35. An anti-Staphylococcus aureus antibody preparation comprising one or more antibodies specifically recognizing one or more S. aureus targets, the targets comprising: a) alpha-toxin (HIa) and at least one bi-component toxin selected from the group consisting of HIgAB, HIgCB, LukSF, LukED, LukS-HIgB, LukSD, HIgA-LukD, HIgA-LukF, LukEF, LukE-HIgB, HIgC-LukD and HIgC-LukF; and b) the LukGH complex; and/or c) an S. aureus IgG binding domain of Protein A or Sbi; and/or d) an S. aureus surface protein inducing OPK when bound by the antibody.

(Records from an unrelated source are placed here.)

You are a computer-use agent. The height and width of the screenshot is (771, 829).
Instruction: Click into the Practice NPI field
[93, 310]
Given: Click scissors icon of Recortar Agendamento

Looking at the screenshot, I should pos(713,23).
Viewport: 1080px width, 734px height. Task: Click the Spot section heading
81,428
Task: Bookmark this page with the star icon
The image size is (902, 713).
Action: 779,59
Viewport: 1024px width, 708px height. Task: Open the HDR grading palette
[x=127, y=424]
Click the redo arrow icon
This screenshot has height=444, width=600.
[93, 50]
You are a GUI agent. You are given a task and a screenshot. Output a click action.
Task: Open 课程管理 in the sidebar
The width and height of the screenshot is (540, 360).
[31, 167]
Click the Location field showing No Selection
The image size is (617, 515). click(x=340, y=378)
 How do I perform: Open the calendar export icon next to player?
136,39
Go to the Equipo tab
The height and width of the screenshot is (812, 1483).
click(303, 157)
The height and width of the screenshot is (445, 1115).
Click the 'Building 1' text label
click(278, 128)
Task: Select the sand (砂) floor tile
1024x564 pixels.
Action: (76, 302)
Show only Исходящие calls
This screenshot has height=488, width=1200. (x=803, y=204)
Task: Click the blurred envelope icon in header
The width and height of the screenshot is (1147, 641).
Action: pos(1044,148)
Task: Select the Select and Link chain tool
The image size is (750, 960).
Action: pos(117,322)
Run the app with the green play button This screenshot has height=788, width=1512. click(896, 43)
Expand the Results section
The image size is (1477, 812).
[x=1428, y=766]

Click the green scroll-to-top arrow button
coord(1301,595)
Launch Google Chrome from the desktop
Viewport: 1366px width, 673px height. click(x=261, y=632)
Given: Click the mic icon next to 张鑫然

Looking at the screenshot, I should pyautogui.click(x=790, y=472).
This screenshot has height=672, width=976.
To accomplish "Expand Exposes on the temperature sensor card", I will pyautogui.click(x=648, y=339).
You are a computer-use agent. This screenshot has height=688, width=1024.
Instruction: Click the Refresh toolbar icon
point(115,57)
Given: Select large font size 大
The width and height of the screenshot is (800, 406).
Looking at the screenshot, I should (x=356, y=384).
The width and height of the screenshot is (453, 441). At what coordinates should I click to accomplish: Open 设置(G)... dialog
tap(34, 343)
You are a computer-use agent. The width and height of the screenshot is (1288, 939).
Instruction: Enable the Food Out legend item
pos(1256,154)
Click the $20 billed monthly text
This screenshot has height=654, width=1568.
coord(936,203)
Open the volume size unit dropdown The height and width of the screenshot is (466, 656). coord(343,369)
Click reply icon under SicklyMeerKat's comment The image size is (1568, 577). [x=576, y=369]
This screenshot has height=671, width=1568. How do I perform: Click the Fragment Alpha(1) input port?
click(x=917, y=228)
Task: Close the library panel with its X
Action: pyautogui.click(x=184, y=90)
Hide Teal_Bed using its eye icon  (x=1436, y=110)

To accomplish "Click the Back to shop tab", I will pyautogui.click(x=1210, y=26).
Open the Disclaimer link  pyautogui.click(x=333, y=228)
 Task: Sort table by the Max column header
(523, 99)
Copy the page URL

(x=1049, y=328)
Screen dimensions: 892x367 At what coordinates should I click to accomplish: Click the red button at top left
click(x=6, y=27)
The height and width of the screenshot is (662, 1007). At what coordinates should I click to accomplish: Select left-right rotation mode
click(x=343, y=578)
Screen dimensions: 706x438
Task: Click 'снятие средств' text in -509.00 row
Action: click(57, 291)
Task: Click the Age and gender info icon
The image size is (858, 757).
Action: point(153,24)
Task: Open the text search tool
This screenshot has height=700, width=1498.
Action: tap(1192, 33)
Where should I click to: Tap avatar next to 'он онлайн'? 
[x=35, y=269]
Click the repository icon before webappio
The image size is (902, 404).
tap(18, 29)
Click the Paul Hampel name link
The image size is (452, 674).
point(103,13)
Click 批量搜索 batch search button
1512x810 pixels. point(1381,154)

36. The combination preparation of claim 18, wherein the combination preparation comprises the toxin cross-neutralizing antibody and the anti-LukGH antibody, wherein a) the toxin cross-neutralizing antibody is a mAb designated ASN-1; and b) the anti-LukGH antibody is a mAb designated ASN-2, wherein (i) the mAb designated ASN-1 comprises 6 CDR sequences of any of the antibody sequences listed in Table 1, or a functional variant thereof; and (ii) the mAb designated ASN-2 comprising 6 CDR sequences of any of the antibody sequences listed in any of the Tables 2.1, 2.2, 2.3, 2.4, 2.5, 2.6, 2.7, or 2.8, or a functional variant thereof; wherein any functional variant is a functionally active CDR variant of any of the foregoing, and wherein any functional variant has an affinity for binding the target antigen with a K.sub.D of less than 10.sup.-8M.